Extrait du texte:
Le week-end dernier, nous apprenions officiellement une
nouvelle très importante pour les sports mécaniques français :
Tech3, l’une des plus vieilles écuries du championnat MotoGP, s’est
fait racheter par Guenther Steiner et un groupe d’investisseurs.
J’ai lu, depuis, beaucoup de commentaires trahissant l’inquiétude
générale concernant cette reprise, alors, je me disais qu’il
fallait en faire un article. Est-ce une bonne ou une mauvaise
nouvelle ?

 

Un changement naturel pour Tech3

 

Pour bien comprendre la situation, il est essentiel d’étudier
les acteurs de cette manœuvre, et, plus précisément, leur
communication. L’homme qui nous intéresse ici, Hervé Poncharal,
cofondateur de l’équipe, a donné de nombreuses interviews dans
lesquelles il a répété plusieurs éléments de langage. Je pense que,
pour l’instant, il faut s’y tenir, car je ne vois pas une
légende de la trempe de Poncharal laisser sa création à n’importe
qui
 ; nous reviendrons sur les acheteurs
ultérieurement.

 

Tech3 MotoGP

J’en
profite pour féliciter Enea Bastianini, auteur d’un excellent Grand
Prix de Catalogne. Photo : Tech3

 

Si l’on écoute l’actuel directeur de l’équipe, Tech3 gardera son
nom, ses employés, ses deux places sur la grille, et son siège
historique à Bormes-les-Mimosas. Après tout, on peut comprendre
qu’après toutes ces années, Hervé Poncharal veuille désormais
passer le flambeau, car, comme il l’a très bien rappelé, rien n’est
éternel. On s’attache à des équipes en sports mécaniques, mais
il ne faut pas oublier que la durée de vie moyenne d’une
écurie est très courte ; les cas comme Tech3, LCR ou Gresini
sont des exceptions
. En ce sens, cette vente est
parfaitement légitime, elle n’a rien d’étrange, de brusque, ou
d’anormal.

Données:
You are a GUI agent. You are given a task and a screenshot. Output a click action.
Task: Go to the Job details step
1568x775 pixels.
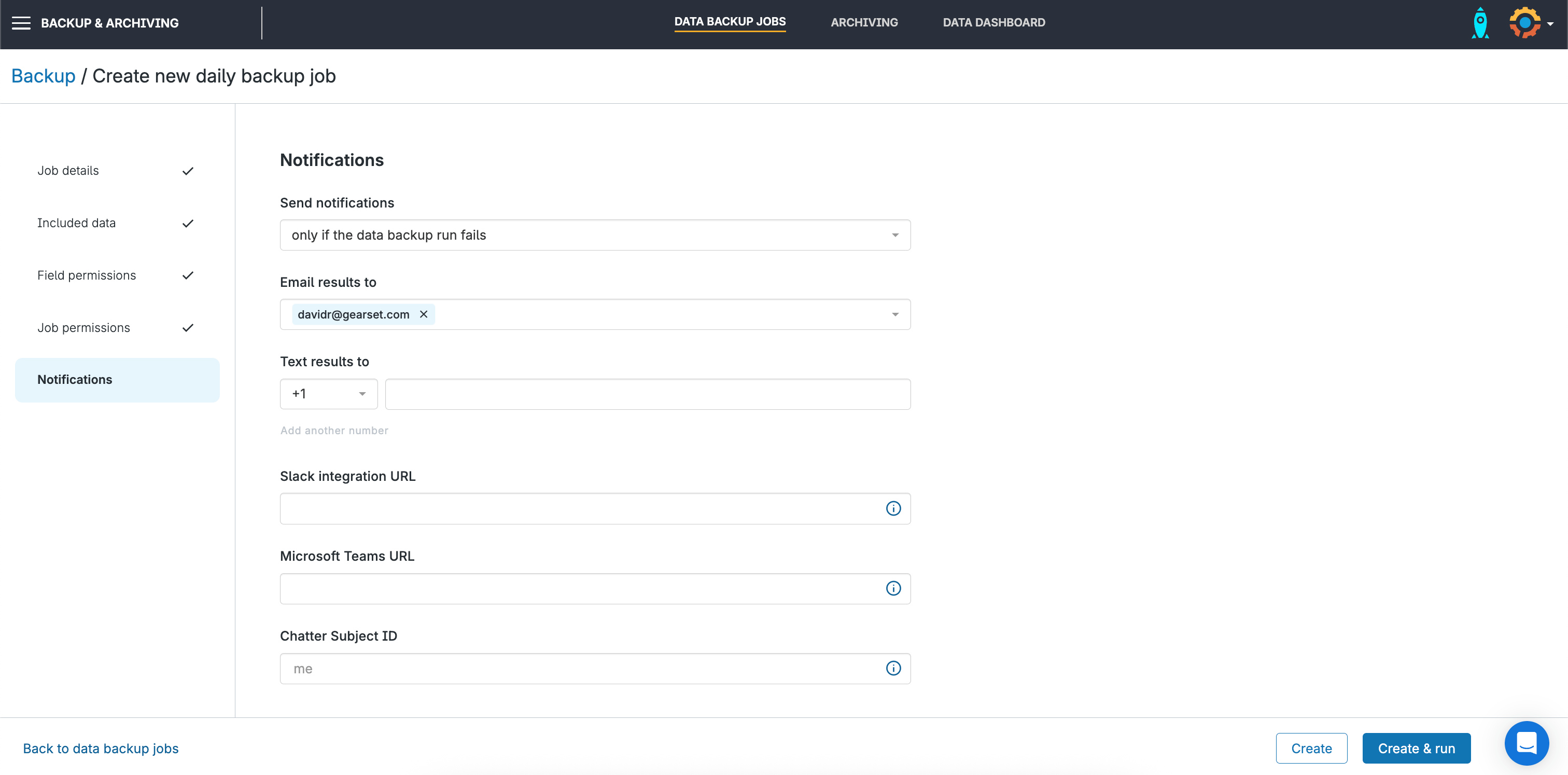point(68,171)
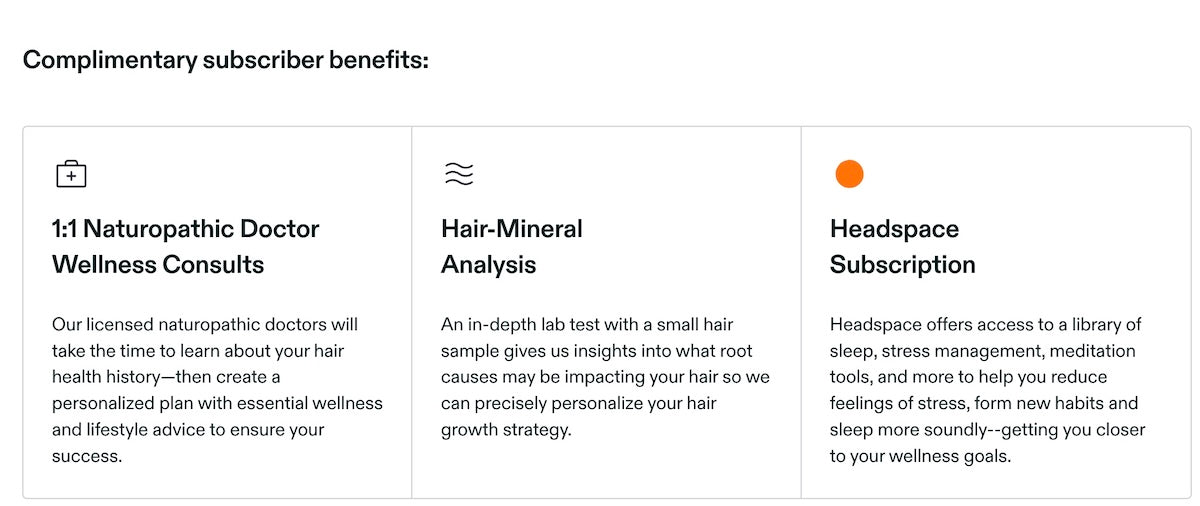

Consigne: Recopiez le passage de l'extrait qui va de « Un changement naturel » jusqu'à « ultérieurement. », en remplaçant « interviews » par « entretiens ». Appuyez-vous uniquement sur l'extrait.

Réponse:
Un changement naturel pour Tech3

 

Pour bien comprendre la situation, il est essentiel d’étudier
les acteurs de cette manœuvre, et, plus précisément, leur
communication. L’homme qui nous intéresse ici, Hervé Poncharal,
cofondateur de l’équipe, a donné de nombreuses entretiens dans
lesquelles il a répété plusieurs éléments de langage. Je pense que,
pour l’instant, il faut s’y tenir, car je ne vois pas une
légende de la trempe de Poncharal laisser sa création à n’importe
qui
 ; nous reviendrons sur les acheteurs
ultérieurement.